- **Trecho do texto**:

*-*-*

A HQ Territórios Negros é um mapeamento que aponta ações, espaços e organizações negras de relevância social na história de Campinas distribuído nas escolas do município e, segundo seus autores, tem gerado muitos convites para apresentações em escolas, bibliotecas, eventos culturais, casas de cultura e espaços religiosos. Se por um lado a perseguição racista mobilizou o campo reacionário da política local, por outro, levantou uma onda de solidariedade do movimento negro, apoio de políticos comprometidos com as causas populares, grupos sociais diversos e chargistas que se levantaram contra a censura.

Consequentemente, pela segunda vez, as forças democráticas se mobilizam para impedir a intolerância e o racismo em nova manifestação em frente à Câmara Municipal de Campinas no final da tarde do dia 13 de junho, com total apoio dos cartunistas que lutam pela liberdade de imprensa e contra a censura.

*-*-*

(Entradas para localizar os itens descritos)

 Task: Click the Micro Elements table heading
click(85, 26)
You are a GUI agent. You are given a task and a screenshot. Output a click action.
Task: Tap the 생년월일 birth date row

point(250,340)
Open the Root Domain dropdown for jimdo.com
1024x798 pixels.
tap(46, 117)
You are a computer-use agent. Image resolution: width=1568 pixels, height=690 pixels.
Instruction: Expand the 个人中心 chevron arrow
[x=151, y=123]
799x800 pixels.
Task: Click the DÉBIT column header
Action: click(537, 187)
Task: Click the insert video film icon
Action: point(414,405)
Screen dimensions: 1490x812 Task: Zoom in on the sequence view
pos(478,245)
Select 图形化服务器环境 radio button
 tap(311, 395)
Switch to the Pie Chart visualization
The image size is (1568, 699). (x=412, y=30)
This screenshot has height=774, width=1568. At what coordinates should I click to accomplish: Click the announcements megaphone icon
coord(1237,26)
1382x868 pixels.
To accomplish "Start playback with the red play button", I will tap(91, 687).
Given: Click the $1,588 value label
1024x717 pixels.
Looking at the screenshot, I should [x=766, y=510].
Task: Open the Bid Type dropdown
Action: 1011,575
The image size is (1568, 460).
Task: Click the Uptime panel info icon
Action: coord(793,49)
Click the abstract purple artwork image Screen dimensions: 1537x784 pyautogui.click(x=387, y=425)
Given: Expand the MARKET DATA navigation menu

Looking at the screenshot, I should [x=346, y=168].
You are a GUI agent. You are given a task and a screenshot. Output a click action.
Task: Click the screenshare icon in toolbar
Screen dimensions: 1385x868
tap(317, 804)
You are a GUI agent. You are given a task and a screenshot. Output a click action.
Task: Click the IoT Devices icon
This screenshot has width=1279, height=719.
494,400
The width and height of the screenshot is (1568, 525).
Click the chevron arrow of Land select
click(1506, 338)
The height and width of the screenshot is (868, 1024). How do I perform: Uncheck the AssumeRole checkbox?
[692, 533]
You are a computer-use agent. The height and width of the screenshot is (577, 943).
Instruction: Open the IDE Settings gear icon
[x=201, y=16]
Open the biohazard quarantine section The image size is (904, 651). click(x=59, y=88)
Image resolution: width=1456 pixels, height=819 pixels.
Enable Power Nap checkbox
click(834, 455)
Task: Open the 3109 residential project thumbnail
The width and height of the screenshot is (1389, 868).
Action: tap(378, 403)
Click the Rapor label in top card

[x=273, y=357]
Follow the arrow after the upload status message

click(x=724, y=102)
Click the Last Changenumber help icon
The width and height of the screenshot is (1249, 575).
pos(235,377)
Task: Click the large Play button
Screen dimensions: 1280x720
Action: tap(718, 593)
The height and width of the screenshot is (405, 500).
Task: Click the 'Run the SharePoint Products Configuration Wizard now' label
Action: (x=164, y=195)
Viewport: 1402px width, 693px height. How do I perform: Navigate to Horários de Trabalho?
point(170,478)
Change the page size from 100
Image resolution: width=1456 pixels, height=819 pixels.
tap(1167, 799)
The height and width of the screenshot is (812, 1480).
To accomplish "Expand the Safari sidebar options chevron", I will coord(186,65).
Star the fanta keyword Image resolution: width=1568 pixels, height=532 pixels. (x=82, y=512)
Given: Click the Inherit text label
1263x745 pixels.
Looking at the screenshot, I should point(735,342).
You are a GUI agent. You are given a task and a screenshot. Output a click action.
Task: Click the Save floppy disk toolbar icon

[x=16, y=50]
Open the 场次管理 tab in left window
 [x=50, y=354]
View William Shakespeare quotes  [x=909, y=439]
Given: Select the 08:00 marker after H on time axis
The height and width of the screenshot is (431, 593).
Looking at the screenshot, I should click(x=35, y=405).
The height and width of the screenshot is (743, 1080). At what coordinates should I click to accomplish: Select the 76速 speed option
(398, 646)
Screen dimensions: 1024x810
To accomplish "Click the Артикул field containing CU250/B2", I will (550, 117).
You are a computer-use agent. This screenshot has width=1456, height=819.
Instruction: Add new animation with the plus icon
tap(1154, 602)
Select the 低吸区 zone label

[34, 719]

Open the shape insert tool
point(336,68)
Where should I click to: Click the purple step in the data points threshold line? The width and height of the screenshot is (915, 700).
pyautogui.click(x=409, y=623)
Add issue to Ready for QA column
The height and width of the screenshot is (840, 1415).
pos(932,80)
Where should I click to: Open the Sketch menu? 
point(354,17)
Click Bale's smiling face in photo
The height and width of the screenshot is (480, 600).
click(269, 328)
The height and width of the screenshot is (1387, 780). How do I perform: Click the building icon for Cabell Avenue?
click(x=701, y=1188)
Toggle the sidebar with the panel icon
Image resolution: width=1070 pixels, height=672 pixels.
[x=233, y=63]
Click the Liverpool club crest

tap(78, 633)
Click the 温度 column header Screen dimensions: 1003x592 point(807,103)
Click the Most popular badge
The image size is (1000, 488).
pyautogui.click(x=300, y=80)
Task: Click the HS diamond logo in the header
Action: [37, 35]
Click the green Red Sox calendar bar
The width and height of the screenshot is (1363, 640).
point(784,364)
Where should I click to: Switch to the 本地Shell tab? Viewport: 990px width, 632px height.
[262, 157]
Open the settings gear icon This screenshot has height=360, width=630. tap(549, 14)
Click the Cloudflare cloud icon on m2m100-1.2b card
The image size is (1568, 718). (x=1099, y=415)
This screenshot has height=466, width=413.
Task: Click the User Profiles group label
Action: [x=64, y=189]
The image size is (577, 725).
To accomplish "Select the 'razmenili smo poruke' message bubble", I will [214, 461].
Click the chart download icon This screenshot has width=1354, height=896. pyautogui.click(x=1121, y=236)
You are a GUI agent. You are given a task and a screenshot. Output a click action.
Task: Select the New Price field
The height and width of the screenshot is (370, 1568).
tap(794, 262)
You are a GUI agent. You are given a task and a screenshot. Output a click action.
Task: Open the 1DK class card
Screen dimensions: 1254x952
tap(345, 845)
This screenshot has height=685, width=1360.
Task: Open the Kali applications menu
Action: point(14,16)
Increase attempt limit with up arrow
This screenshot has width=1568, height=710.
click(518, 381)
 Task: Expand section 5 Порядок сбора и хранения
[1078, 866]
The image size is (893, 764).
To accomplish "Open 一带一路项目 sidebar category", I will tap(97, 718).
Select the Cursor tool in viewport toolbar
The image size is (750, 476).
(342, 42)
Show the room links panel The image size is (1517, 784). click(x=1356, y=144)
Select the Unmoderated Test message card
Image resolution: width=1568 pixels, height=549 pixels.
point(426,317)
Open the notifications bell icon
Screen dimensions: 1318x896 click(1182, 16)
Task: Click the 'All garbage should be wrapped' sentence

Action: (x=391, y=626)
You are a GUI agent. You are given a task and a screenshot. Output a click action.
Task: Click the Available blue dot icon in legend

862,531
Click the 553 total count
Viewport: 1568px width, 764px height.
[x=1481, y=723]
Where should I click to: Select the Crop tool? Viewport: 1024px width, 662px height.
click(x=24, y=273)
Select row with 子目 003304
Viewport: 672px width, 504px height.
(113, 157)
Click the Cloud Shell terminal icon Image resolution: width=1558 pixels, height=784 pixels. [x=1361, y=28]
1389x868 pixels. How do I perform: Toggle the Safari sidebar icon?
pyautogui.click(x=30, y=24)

*-*-*

- **Tarefas escritas**:
1 > Edite o texto sobre a HQ Territórios Negros de "A HQ Territórios" a "levantaram contra a censura.", trocando "chargistas" por "ilustradores".
2 > Por favor, retome o texto sobre a HQ Territórios Negros e dê continuidade a ele a partir da última frase.

- **Resultados das tarefas**:
1 >
A HQ Territórios Negros é um mapeamento que aponta ações, espaços e organizações negras de relevância social na história de Campinas distribuído nas escolas do município e, segundo seus autores, tem gerado muitos convites para apresentações em escolas, bibliotecas, eventos culturais, casas de cultura e espaços religiosos. Se por um lado a perseguição racista mobilizou o campo reacionário da política local, por outro, levantou uma onda de solidariedade do movimento negro, apoio de políticos comprometidos com as causas populares, grupos sociais diversos e ilustradores que se levantaram contra a censura.

2 >
Nota da vereadora sobre o caso

Racismo e a violência política de gênero em Campinas

Nosso mandato, após consultar as entidades envolvidas, produziu uma História em Quadrinhos (HQ) sobre Territórios Negros como parte das ações de combate ao racismo e ao preconceito com a descrição de espaços, organizações, manifestações e fatos históricos do povo negro em Campinas.
Enviamos um exemplar para as escolas e bibliotecas públicas, centros culturais, terreiros e diversos outros espaços de Campinas, com a disponibilidade para debates acerca do conteúdo. Além disso, a HQ é distribuída nos locais retratados no material, além de muitas outras demandas.

Na reunião ordinária da Câmara Municipal, no dia 1 de junho, após um pronunciamento de ódio atacando a História em Quadrinhos Territórios Negros, produzido por nosso mandato, soubemos do requerimento de informações produzido por um vereador bolsonarista questionando sua distribuição nas escolas de Campinas.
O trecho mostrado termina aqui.